Put in another way, Collingwood’s historicism is even more radical than Hegel’s, or more radical than many other examples of Continental historicist. He also added a psychological ingredient to his historicist account of science. For example, scientific theories
are somebody’s thinking; to understand the classical theory of gravitations is to interpret the records of Newton’s reflections.
Collingwood concludes by saying that
natural science as a form of thought exists and has always existed in the context of history, and depends upon historical thought for its existence.

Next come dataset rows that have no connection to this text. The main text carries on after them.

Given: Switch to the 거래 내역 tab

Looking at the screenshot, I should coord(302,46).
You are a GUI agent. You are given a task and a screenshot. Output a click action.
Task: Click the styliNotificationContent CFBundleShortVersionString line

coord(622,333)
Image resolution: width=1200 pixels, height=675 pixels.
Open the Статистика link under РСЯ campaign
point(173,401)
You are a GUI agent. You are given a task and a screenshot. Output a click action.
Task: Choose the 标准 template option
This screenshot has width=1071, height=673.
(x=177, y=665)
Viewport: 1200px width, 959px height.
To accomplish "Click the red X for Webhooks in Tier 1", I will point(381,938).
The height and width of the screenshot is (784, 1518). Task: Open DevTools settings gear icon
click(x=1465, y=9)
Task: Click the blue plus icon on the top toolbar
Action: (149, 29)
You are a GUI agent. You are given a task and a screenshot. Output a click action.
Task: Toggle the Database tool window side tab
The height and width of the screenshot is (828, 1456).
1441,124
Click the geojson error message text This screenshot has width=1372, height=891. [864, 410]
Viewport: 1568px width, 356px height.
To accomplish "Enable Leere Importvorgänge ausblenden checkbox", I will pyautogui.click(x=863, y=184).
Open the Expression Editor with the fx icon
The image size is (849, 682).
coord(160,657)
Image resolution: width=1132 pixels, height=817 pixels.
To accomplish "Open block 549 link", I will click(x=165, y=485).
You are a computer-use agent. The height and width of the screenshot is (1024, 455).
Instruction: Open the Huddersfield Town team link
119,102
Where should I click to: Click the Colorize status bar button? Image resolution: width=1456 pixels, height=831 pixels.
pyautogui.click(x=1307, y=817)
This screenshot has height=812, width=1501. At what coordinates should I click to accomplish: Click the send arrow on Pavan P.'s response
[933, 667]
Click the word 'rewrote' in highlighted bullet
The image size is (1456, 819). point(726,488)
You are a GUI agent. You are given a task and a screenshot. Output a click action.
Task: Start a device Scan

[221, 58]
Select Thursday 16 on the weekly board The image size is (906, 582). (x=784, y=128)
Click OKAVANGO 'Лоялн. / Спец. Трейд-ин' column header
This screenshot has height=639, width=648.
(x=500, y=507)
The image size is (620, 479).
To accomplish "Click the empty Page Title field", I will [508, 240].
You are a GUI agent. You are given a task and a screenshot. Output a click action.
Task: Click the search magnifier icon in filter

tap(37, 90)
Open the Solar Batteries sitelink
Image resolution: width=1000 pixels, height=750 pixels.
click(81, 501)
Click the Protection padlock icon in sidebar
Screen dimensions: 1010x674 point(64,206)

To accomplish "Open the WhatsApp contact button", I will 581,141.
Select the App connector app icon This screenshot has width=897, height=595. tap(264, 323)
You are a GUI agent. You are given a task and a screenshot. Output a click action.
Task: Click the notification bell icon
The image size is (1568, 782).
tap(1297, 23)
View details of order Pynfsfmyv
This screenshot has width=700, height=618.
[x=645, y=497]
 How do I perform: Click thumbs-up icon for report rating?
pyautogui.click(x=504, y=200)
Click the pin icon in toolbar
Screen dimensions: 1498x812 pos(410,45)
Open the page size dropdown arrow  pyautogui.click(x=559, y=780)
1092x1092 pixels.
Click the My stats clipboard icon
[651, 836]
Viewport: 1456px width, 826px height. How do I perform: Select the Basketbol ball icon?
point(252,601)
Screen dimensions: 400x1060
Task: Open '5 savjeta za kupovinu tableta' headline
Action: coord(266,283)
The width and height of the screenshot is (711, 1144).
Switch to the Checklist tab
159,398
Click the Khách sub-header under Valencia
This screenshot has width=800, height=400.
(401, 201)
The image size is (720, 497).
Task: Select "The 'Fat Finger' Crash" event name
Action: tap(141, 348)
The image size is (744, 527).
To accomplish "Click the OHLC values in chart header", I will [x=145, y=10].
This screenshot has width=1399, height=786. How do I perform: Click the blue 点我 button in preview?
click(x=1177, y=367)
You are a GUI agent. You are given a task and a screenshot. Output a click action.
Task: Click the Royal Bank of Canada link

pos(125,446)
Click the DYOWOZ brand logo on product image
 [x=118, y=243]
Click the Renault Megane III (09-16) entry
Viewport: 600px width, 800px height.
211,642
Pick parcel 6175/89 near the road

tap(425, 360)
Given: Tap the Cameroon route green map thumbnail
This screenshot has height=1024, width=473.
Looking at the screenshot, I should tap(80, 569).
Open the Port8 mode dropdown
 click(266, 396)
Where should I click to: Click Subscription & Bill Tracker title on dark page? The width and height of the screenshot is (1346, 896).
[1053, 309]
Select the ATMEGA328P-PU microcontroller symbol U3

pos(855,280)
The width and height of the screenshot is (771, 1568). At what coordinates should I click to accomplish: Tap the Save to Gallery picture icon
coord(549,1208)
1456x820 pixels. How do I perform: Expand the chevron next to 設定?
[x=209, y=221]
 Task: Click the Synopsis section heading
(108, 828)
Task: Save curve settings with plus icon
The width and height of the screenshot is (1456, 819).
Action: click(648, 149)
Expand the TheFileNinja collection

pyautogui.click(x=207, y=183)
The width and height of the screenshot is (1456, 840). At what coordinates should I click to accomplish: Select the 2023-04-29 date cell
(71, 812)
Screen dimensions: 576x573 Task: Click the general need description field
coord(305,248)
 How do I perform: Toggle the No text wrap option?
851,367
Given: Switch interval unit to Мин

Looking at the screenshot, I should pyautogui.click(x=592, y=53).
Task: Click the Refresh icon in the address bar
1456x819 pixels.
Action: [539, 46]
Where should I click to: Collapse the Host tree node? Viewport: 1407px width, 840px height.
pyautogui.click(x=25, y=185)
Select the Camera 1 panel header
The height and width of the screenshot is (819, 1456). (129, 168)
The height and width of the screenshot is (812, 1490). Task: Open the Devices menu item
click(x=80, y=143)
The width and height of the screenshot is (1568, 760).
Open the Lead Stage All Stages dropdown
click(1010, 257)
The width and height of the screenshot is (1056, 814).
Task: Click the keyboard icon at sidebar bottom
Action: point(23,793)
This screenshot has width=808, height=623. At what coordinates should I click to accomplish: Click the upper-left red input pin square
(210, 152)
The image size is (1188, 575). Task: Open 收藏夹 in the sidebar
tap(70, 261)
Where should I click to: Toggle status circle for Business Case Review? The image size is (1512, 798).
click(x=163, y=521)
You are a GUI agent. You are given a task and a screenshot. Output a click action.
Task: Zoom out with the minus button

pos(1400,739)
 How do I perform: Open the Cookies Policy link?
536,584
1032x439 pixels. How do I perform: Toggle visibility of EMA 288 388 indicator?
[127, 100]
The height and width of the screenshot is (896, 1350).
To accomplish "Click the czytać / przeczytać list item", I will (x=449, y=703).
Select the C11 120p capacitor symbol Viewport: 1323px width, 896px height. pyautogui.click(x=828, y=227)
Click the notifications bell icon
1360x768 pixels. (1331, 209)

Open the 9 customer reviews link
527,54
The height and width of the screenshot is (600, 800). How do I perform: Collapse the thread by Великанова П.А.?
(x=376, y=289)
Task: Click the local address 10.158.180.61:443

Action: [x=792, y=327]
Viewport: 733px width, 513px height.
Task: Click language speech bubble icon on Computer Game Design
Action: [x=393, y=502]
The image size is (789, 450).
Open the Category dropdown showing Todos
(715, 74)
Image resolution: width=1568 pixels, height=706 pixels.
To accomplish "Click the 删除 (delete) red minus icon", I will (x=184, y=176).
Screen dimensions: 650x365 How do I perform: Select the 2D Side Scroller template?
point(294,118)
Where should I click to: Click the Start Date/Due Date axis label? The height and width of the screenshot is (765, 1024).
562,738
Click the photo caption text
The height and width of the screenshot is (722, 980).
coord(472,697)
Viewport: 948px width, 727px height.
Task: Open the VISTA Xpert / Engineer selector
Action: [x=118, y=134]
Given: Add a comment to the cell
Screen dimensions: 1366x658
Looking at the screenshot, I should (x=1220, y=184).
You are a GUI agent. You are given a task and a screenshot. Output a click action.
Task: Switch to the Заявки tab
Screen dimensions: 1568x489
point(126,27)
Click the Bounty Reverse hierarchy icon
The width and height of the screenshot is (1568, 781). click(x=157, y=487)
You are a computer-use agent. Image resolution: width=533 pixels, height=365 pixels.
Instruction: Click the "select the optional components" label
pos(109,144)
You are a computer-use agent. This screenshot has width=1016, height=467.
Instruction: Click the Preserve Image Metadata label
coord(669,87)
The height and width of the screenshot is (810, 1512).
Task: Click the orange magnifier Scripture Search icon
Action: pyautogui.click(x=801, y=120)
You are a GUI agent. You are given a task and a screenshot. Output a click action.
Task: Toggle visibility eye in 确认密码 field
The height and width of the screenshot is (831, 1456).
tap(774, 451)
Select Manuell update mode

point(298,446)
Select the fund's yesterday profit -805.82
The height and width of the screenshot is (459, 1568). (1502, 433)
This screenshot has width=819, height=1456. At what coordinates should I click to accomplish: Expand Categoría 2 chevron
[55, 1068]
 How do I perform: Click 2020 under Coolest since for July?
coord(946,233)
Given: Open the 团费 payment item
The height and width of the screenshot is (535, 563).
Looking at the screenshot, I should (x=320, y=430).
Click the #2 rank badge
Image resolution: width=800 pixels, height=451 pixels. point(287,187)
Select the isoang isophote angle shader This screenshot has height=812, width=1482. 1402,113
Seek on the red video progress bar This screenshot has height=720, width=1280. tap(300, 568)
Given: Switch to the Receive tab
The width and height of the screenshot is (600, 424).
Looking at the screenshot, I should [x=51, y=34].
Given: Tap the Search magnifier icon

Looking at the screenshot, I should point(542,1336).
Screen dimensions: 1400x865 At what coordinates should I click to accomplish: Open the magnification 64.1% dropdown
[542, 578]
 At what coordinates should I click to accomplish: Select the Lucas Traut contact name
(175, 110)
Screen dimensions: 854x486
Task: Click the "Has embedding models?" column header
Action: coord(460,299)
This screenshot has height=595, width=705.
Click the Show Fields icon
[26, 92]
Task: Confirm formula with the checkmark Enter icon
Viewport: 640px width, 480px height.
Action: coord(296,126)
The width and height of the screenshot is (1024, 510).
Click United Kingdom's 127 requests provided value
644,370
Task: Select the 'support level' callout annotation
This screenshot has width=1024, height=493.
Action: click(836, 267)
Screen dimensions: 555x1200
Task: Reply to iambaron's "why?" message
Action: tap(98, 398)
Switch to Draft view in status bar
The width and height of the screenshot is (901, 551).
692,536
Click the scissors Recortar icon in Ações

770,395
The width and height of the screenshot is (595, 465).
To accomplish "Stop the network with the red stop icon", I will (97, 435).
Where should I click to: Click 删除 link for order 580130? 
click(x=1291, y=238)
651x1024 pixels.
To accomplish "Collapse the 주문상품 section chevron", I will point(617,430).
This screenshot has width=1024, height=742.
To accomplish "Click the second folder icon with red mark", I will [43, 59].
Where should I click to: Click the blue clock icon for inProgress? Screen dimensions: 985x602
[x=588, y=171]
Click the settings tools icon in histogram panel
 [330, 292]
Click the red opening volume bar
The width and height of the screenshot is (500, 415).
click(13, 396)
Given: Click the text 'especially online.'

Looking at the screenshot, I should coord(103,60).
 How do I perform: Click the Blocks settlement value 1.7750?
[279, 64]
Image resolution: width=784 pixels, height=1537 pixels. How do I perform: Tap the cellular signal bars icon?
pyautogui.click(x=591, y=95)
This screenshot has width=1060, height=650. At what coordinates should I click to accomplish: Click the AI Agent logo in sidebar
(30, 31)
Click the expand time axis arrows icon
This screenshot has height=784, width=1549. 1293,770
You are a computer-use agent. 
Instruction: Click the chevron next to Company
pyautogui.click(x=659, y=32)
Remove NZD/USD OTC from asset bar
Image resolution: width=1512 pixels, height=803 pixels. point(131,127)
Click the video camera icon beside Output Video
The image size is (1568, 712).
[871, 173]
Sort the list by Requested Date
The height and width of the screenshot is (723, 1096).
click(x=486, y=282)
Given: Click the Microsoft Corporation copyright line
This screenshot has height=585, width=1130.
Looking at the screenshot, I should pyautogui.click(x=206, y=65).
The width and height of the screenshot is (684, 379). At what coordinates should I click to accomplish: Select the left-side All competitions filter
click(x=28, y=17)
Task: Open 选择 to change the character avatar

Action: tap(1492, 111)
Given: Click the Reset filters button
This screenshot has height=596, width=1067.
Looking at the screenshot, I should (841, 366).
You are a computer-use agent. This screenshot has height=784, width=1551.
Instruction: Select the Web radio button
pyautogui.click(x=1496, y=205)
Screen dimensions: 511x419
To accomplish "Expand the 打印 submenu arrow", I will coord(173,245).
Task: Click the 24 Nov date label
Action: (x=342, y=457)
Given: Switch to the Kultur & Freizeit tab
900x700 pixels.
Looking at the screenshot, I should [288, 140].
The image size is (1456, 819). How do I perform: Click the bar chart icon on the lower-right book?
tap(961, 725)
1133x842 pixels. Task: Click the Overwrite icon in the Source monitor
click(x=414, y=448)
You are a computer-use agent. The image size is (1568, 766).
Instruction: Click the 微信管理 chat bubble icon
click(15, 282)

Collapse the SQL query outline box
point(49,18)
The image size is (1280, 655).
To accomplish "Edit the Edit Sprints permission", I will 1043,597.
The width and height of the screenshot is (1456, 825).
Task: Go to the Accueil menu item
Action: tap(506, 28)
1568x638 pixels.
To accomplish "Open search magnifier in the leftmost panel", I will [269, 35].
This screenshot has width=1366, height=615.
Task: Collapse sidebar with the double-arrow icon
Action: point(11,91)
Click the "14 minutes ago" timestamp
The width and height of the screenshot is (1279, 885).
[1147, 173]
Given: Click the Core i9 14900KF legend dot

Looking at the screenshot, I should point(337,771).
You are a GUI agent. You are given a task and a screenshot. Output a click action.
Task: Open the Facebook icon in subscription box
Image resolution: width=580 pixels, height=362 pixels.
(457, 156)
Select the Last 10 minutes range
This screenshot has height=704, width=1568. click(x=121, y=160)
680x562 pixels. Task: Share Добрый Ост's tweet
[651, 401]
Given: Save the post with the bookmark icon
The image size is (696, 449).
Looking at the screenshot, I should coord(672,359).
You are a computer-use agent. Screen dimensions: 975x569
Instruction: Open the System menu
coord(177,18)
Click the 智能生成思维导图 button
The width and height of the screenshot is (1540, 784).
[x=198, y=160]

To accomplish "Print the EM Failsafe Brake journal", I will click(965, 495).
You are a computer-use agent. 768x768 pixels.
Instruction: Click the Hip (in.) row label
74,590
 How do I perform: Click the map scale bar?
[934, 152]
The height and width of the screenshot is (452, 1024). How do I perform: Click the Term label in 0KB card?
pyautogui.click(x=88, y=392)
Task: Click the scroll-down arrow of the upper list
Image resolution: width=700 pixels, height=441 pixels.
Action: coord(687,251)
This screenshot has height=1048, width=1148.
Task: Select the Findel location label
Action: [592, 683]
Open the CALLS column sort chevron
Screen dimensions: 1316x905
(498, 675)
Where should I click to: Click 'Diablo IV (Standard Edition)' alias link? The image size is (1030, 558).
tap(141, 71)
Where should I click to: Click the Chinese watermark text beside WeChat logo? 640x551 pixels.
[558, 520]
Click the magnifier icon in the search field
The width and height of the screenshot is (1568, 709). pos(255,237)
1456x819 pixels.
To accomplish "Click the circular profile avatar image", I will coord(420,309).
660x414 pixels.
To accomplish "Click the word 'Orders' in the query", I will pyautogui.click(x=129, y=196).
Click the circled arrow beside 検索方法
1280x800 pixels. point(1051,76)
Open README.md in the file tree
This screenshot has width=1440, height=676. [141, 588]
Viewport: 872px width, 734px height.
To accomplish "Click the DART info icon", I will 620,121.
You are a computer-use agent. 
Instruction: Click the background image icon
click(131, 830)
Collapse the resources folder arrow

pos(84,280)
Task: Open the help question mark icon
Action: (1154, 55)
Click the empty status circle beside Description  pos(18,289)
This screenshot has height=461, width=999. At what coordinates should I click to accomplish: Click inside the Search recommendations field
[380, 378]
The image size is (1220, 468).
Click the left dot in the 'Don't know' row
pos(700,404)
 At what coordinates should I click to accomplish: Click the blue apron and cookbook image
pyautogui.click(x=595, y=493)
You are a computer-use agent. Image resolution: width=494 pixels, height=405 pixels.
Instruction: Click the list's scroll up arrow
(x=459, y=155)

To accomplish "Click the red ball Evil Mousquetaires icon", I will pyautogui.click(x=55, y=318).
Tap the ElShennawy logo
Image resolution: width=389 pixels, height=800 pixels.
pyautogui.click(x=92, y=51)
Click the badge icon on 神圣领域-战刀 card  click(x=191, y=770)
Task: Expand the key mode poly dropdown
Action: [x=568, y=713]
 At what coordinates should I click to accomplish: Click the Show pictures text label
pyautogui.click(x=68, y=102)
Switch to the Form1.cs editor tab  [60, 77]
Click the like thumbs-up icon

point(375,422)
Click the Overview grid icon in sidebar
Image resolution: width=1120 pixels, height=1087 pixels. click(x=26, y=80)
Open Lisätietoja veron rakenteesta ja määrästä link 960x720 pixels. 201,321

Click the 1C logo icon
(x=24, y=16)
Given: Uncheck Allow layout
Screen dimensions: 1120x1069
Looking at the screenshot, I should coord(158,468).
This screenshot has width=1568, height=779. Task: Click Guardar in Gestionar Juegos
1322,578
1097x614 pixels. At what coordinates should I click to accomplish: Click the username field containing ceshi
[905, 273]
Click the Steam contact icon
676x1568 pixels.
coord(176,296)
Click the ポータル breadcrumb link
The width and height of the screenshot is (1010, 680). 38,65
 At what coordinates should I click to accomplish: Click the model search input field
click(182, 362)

This expression, again, is extremely Hegelian in nature. Even Hegel didn’t have much to say about the historical nature of the natural sciences (e.g., as the expression of the historical ‘world-soul’).
Collingwood also offers a more basic and simple example of a presupposition. For example,
every question… rests upon a presupposition, without which the question would not arise.
For instance, take the question
What does that inscription mean?
This question presupposes that it has a meaning; or that it must have a meaning. But that presupposition of that question could itself be a previous answer to another question. The presupposition, therefore, is ‘relative’ because it too ‘can be regarded as an answer to’ this question:
Has that inscription a meaning?
This too could have as its presupposition the assumption that meanings are abstract objects, or simply that meanings do in fact exist. Or, alternatively, the questioner must also presuppose that it is an inscription by the very fact that he asks whether it has a meaning. The first question presupposes meanings; the second one presupposes it is an inscription; and a further question could be about whether or not it is an actual inscription rather than, say, a picture or even just a scribble of some kind. Clearly, however, we have some kind of indefinite regress here, which, one can say, could be solved by some kind of foundationalism or, alternatively, a kind of coherentism or holism. Collingwood himself would have no doubt adopted the latter option, if only because his strong historicist tendencies must surely entail a coherentism or a holism of some kind (as it did for Hegel and many other historicist Continental philosophers).